By the faucets on the table was a smaller table of instruments. Scapels, scissors, other things. Mortuary tools she did not know the purpose of. All was pristine and clean in comparison to what she knew she would find beneath the cloth, which she now stood over. Her heart was slamming against the limits of her chest now, lungs protesting her actions as she slowly raised her hand to pull the sheet away from Mimic's corpse. The claw tips of her fingers came closer and closer to the still, rigid postmortem shapes. Only inches now. They pinched the hem-
When the hand grabbed her wrist, she felt a scream go stillborn in her throat, only moments before it tugged her hard down closer to the table. The other, slimy suction cups and all, grasped her throat and squeezed powerfully. In an instant, every sense was screaming with primal, unimaginable fear. Shrunken stiletto-wound pupils whipped around erratically, falling on the arms that had come from beneath the funerary draping to hold onto her. Milk-white, sickly cream color flesh. Bloodless and covered with a glistening sheen that looked terribly foul. An odor she hadn't noticed before permeated everything suddenly. Burning flesh. Decay. She felt sick.
The sheet was alive with motion now, a haunting wobbling dance both terrifying and tranfixing. Motion without revelation. Slithering shapes that didn’t make sense, rapidly shifting beneath its covering. Her arms weren't working now, no matter how she urged them. The shape was sitting up now, still swathed in white as its hand moved in slow motion, gracefully reached to the table beside it and took a scalpel into its fingers.
"Let me show you," Mimic's voice said as the sheet began to fall away from his face. Two glinting, hate-filled eyes bubbling in dark seas.
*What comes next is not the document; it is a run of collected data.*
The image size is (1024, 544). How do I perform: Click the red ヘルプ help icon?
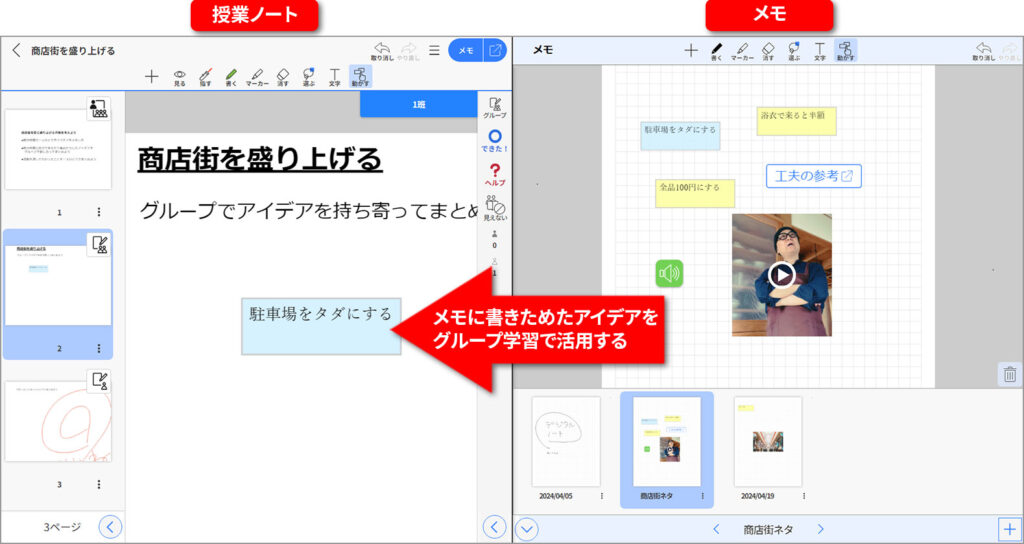[494, 174]
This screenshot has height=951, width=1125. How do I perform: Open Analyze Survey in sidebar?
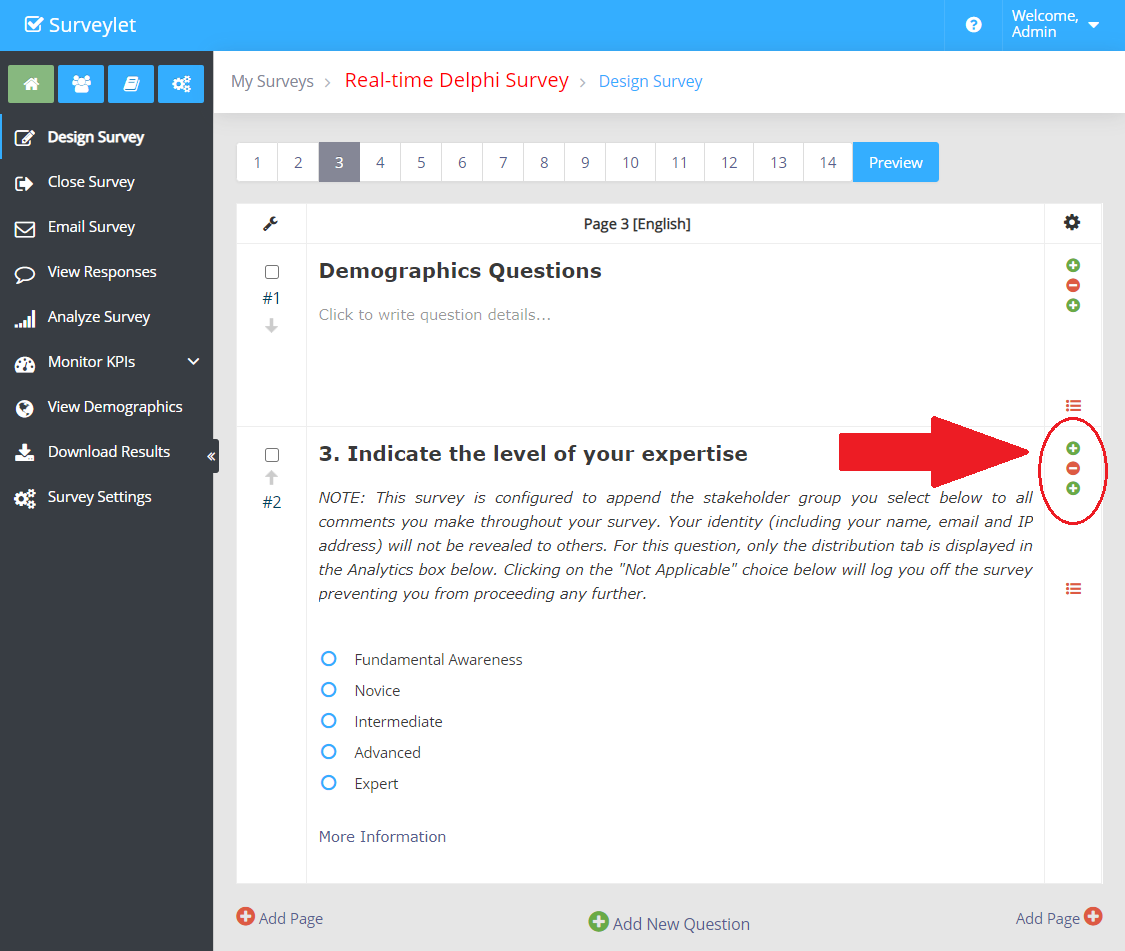coord(98,317)
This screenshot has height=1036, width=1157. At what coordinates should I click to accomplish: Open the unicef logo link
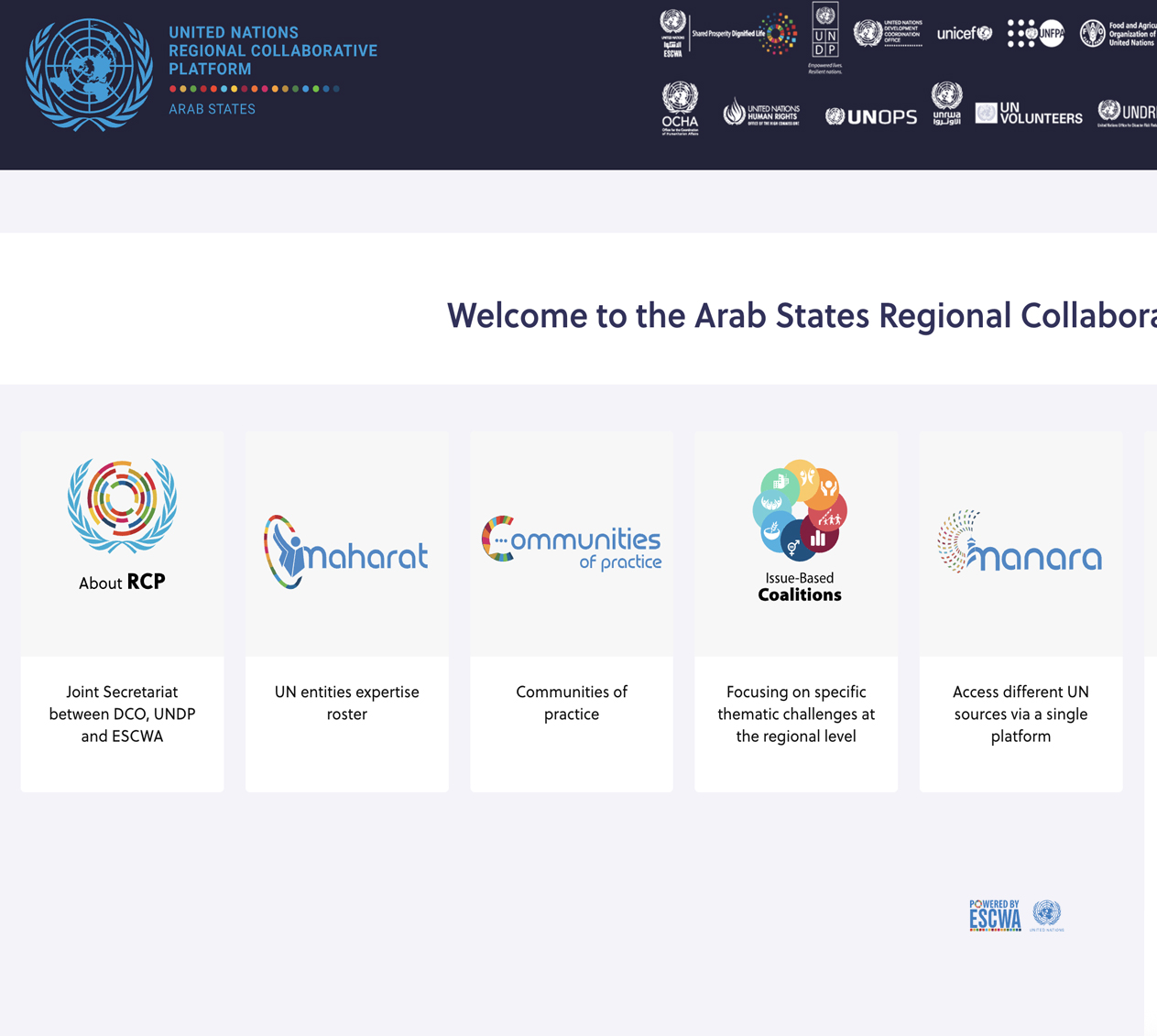(x=964, y=34)
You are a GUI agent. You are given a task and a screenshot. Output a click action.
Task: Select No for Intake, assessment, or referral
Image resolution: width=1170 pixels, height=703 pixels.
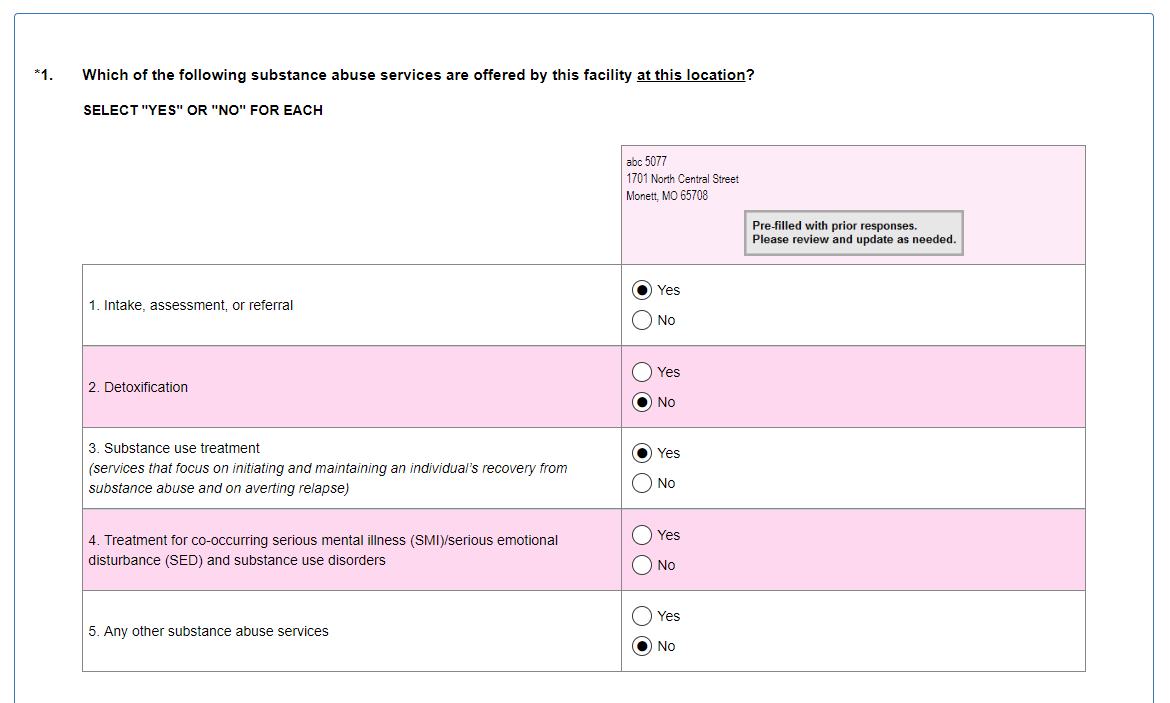pos(642,320)
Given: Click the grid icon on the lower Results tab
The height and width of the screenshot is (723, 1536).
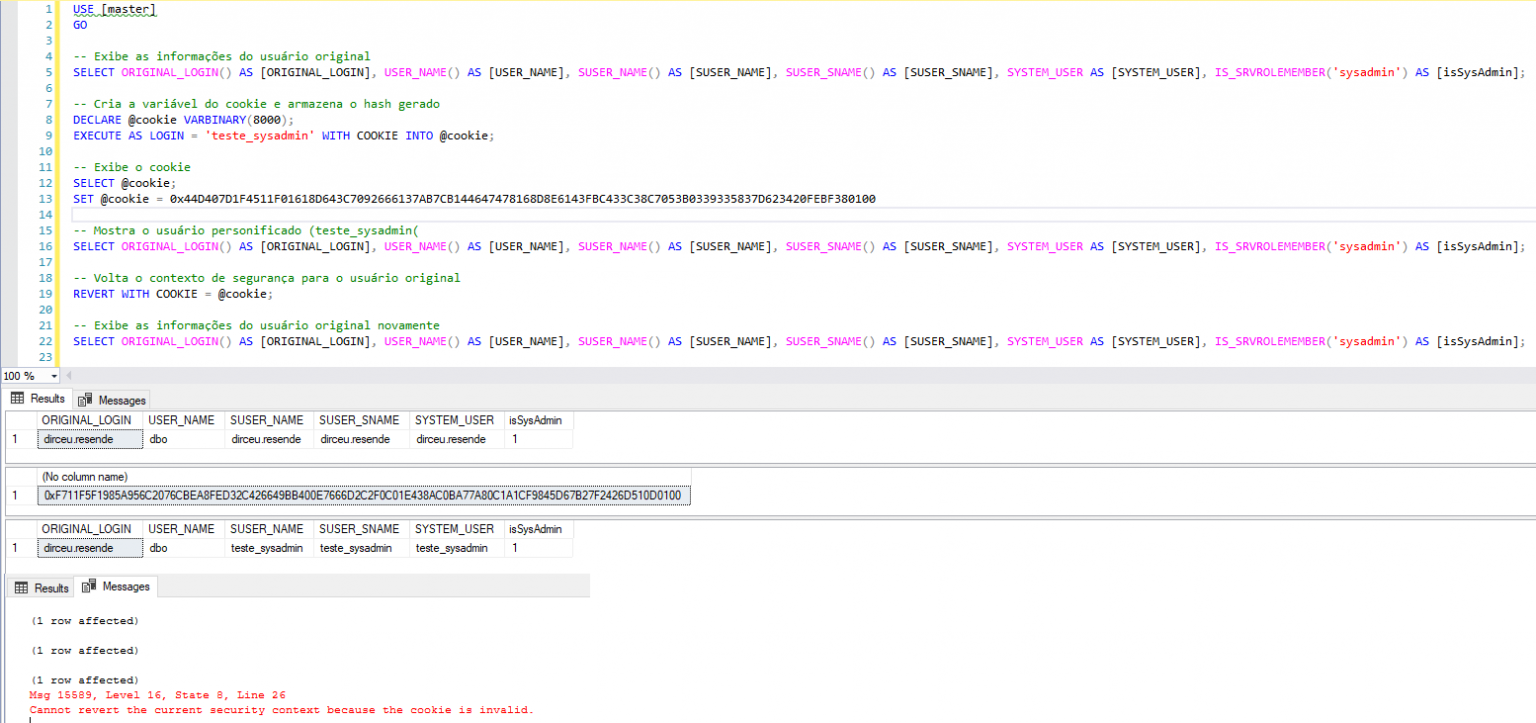Looking at the screenshot, I should click(x=21, y=587).
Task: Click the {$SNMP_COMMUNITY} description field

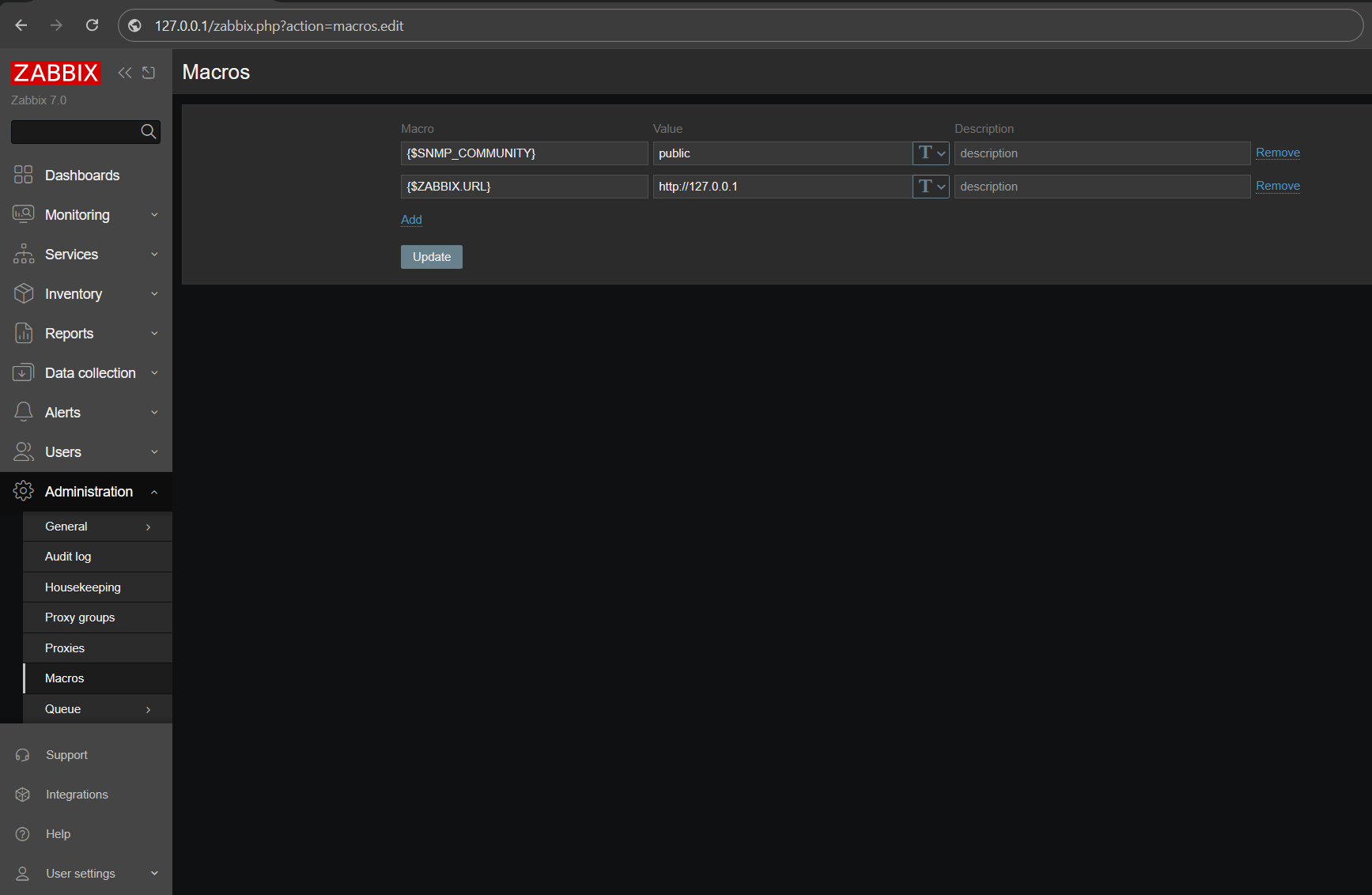Action: point(1102,153)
"Let me show you how it feels, Whisper." The blade was raised over his head, and-
—
Whisper shot up in the darkness, a hand on her neck and another raised over her head to try and stop an oncoming blow. It took her a few moments to get her bearings and get her breathing under control; when she did and her eyes adjusted to the blackness, she found herself sitting in bed beside a still-snoring Tangle. The rain beat furiously against the window of their bedroom. The alarm clock beside them was flashing 3:15 AM at her in an accusatory red.
She ran a hand across her face and through her long blonde hair; utterly drenched with sweat. Shaking. But she hadn't screamed. This time, she hadn't screamed. Tangle wouldn't have to wake up for it this time.
She sat there for a time but eventually slipped off of the mattress to get up and make herself some tea. There was little possibility she was going to sleep again anytime soon.